I’m compiling existing code developed against gcc with clang/lld. The code has construct similar to:
__attribute__((section(".my_const,\"MSa\",@progbits,1 #")))
which is applied to every data symbol which should reside in this section, the goal being that the toolchain performs string deduplication and merging to save space.
On gcc, this works fine. On clang, it’s not possible to “inject” assembler input into section
attribute like this.
As alternative, I’ve tried adding __asm__(".section \".my_const\",\"MSa\",@progbits,1\n")
, hoping that the data symbols marked with section((".my_const"))
will then fall into that pre-defined section. Instead, I see that the output file has both “.my_const” sections: 1 with my given SHF_MERGE|SHF_STRINGS|SHF_ALLOC, sh_entsize=1 settings, and another that is created by the toolchain. All symbols actually wind up getting allocated into the toolchain-defined section, instead of the mergeable one. e.g.
[Nr] Name Type Address Off Size ES Flg Lk Inf Al
[ 3] .my_const PROGBITS 0000000000000000 000040 000000 01 AMS 0 0 1
[ 9] .my_const PROGBITS 0000000000000000 0004a0 000124 00 A 0 0 1
There is no space savings with this approach. It’s confusing to me as a user that the section name is not unique.
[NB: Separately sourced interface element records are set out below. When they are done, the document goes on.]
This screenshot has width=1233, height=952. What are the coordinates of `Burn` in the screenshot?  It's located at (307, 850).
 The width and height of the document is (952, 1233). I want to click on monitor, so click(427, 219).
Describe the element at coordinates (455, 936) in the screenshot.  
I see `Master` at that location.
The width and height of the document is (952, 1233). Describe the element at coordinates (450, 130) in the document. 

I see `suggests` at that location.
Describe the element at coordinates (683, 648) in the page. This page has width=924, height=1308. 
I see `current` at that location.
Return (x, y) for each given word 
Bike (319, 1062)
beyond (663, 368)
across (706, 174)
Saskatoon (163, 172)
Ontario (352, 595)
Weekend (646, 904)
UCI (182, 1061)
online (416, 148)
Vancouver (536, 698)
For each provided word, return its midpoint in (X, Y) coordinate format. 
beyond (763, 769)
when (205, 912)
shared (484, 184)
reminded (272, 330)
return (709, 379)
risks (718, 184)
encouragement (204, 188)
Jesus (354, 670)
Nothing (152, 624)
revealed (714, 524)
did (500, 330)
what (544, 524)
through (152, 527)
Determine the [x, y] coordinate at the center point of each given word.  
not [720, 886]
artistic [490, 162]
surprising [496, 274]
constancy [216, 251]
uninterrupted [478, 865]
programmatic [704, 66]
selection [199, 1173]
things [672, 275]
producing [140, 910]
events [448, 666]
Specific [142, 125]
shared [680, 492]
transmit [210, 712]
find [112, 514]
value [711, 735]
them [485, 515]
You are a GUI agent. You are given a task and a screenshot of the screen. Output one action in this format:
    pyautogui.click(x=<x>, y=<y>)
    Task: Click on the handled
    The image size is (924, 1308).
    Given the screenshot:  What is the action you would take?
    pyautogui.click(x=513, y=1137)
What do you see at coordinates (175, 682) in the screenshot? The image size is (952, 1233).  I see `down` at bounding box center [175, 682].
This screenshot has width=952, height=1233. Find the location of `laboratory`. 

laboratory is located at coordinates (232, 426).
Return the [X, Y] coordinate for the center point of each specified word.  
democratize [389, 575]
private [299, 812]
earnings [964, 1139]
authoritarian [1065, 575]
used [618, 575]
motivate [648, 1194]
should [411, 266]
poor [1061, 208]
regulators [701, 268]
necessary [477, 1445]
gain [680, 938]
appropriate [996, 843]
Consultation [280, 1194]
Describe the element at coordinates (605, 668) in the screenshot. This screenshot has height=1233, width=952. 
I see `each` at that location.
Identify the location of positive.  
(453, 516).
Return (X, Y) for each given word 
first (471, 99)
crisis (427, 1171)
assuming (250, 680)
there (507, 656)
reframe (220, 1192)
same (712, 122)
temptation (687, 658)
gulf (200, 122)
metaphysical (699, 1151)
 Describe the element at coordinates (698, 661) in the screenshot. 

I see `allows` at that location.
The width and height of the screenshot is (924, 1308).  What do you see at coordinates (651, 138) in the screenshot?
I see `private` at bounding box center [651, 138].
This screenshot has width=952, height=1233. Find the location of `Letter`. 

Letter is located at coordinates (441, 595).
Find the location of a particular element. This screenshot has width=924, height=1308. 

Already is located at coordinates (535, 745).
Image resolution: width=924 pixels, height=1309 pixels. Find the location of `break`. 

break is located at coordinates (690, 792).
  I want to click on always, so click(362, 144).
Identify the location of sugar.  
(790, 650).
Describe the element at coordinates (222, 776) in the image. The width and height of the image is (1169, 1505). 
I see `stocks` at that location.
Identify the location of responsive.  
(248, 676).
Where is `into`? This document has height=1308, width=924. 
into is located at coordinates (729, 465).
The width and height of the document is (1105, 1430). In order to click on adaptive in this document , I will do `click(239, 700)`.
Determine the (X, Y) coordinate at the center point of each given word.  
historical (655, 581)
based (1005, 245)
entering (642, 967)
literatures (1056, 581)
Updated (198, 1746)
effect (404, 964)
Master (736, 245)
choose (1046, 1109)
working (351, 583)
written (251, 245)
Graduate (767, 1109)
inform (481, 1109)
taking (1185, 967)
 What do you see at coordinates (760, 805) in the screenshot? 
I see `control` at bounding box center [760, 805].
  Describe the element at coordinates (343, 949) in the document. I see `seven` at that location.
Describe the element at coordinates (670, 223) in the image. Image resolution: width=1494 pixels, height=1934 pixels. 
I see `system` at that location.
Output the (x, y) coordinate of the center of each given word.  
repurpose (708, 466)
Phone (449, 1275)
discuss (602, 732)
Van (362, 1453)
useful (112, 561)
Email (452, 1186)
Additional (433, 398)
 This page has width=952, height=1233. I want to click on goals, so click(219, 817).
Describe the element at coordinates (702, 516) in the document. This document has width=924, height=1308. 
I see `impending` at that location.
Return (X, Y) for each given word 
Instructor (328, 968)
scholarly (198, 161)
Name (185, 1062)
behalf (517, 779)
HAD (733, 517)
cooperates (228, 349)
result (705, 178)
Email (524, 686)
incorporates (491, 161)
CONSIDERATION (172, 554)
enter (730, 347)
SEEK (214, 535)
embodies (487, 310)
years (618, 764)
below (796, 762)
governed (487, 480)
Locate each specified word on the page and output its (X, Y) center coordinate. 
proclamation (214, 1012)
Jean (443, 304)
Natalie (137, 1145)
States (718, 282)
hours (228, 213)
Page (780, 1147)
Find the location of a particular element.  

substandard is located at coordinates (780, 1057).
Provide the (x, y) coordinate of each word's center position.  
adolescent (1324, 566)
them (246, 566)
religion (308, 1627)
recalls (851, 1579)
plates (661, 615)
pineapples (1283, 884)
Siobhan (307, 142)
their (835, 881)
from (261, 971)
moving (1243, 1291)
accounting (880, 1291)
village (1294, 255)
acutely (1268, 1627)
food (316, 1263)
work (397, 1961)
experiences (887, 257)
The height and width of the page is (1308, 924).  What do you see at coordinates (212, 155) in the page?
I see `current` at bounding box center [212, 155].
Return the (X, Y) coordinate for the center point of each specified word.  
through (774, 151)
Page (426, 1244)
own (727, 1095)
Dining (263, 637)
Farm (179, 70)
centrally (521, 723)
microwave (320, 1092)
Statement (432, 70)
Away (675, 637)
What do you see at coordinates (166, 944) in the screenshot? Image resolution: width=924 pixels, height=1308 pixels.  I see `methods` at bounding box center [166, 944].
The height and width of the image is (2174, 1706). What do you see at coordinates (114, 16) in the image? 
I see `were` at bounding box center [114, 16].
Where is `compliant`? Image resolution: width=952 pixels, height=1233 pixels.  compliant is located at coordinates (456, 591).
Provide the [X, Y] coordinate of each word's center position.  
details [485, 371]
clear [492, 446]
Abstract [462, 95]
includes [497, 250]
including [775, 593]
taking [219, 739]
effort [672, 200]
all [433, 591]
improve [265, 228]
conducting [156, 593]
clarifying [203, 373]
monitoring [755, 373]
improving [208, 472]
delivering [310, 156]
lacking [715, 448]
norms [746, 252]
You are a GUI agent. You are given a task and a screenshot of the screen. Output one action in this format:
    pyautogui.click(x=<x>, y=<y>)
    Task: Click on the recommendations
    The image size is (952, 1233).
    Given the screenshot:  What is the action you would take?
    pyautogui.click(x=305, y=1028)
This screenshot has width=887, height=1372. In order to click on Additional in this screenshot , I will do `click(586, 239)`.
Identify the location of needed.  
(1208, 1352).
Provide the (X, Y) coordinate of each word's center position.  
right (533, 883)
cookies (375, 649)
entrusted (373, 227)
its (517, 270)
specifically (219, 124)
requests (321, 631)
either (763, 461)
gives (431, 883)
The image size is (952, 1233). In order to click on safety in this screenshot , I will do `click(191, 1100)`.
Another thing I’ve tried is to run llvm-objcopy --set-section-flags=.my_const=merge,strings,alloc
as a post-build step (in this build, the objects are compiled and then linked in another step - I’ve added the objcopy
step before the final link). While this does set the flags correctly on the intermediate object files, there is still no space savings/merging occurring when doing the final link.
Is there a way to get similar behavior on llvm as gcc in this case?
Completely different approach I’m considering is to compress the sections with -Wl,--compress-sections==.my_const=zlib
, however being compatible with existing construct would be better.